◆ **Trecho**:
* * *

ZINE - Como você vê a questão do preconceito?

Marcela - Preconceito é gerado por falta de informação, de conhecimento, de convivência. Acho que tudo que é novo assusta e, muitas vezes, afasta as pessoas. É comum sim, numa determinada faixa etária, a fase das baladas principalmente, perder "amigos". As pessoas, em geral, não sabem como lidar com a nova situação, sentem-se pouco à vontade, enchem-se de dó e acabam se afastando.

ZINE - Quais as maiores dificuldades você enfrentou e ainda enfrenta como cadeirante?

Marcela - As maiores dificuldades ainda são as físicas. Onde quer que se vá, sempre há algo que impede ou dificulta as ações de um cadeirante. Degraus, banheiros não adaptados, portas estreitas, rampas muito inclinadas, carpetes, balcões altos, provadores minúsculos, etc. As cidades, em geral, estão muito longe de preparadas às pessoas com deficiência. Embora haja muitas leis em prol da pessoa com deficiência, na prática a coisa funciona lentamente. Temos leis de cotas de emprego, mas não temos transporte adaptado suficiente para chegar ao trabalho. Temos direito a vagas de estacionamento reservadas, mas raramente as encontramos desocupadas, pois pessoas sem deficiência as ocupam primeiro. Claro que muitos avanços foram conseguidos, mas ainda há muito a se fazer e cobrar.

ZINE - Que atitudes uma pessoa que não é portadora de deficiência nunca deveria tomar frente a uma portadora de deficiência (que poderia ofendê-la)? E que atitudes são as mais corretas, que demonstram respeito e não preconceito, pena ou compaixão?

* * *

◆ **Sua tarefa**: Reproduza do trecho da entrevista tudo o que vai de "ZINE - Quais" até "fazer e cobrar.", sem alterar nenhuma palavra.

* * *

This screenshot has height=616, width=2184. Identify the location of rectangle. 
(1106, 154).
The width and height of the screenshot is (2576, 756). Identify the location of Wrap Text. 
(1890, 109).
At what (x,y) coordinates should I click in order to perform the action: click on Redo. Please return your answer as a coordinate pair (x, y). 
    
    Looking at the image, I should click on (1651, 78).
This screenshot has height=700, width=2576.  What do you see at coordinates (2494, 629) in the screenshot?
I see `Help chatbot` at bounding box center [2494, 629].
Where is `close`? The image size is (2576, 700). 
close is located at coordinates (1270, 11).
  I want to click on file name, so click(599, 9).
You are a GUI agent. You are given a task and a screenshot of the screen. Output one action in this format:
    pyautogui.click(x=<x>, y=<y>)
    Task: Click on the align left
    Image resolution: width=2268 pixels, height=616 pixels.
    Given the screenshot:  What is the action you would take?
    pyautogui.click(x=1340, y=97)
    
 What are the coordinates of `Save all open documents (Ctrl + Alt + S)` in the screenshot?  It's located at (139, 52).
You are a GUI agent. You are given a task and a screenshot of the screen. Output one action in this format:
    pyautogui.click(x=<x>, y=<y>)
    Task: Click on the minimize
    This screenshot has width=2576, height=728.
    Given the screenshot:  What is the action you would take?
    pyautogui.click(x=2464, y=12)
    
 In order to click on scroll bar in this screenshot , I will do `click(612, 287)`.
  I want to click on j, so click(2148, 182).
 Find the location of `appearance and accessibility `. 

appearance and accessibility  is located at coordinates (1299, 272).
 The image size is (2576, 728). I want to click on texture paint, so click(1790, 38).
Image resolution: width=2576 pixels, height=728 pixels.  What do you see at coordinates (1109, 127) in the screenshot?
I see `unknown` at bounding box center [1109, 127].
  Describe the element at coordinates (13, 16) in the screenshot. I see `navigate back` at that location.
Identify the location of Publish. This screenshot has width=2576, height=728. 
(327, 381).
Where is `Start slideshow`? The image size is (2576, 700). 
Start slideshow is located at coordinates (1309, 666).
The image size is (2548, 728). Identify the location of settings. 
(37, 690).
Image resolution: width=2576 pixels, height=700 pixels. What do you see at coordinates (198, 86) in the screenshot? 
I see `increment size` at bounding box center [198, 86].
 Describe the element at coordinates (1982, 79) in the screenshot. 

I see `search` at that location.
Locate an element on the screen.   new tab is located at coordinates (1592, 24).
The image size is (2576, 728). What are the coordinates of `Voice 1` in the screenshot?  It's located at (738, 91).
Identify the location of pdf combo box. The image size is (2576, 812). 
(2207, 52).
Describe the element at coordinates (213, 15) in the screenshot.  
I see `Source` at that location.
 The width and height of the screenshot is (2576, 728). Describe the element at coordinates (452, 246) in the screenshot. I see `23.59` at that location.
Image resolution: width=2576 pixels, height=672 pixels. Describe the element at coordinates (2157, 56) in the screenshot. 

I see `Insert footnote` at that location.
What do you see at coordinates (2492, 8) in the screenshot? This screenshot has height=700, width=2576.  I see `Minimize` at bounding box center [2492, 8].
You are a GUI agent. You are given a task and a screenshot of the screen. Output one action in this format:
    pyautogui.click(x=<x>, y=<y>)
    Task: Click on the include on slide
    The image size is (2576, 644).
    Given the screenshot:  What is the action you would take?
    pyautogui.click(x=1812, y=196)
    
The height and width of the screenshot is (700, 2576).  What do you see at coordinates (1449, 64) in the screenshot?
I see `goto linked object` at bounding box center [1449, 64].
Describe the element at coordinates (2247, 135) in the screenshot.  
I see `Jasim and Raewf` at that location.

* * *

◆ **Resultado do exercício**:
ZINE - Quais as maiores dificuldades você enfrentou e ainda enfrenta como cadeirante?

Marcela - As maiores dificuldades ainda são as físicas. Onde quer que se vá, sempre há algo que impede ou dificulta as ações de um cadeirante. Degraus, banheiros não adaptados, portas estreitas, rampas muito inclinadas, carpetes, balcões altos, provadores minúsculos, etc. As cidades, em geral, estão muito longe de preparadas às pessoas com deficiência. Embora haja muitas leis em prol da pessoa com deficiência, na prática a coisa funciona lentamente. Temos leis de cotas de emprego, mas não temos transporte adaptado suficiente para chegar ao trabalho. Temos direito a vagas de estacionamento reservadas, mas raramente as encontramos desocupadas, pois pessoas sem deficiência as ocupam primeiro. Claro que muitos avanços foram conseguidos, mas ainda há muito a se fazer e cobrar.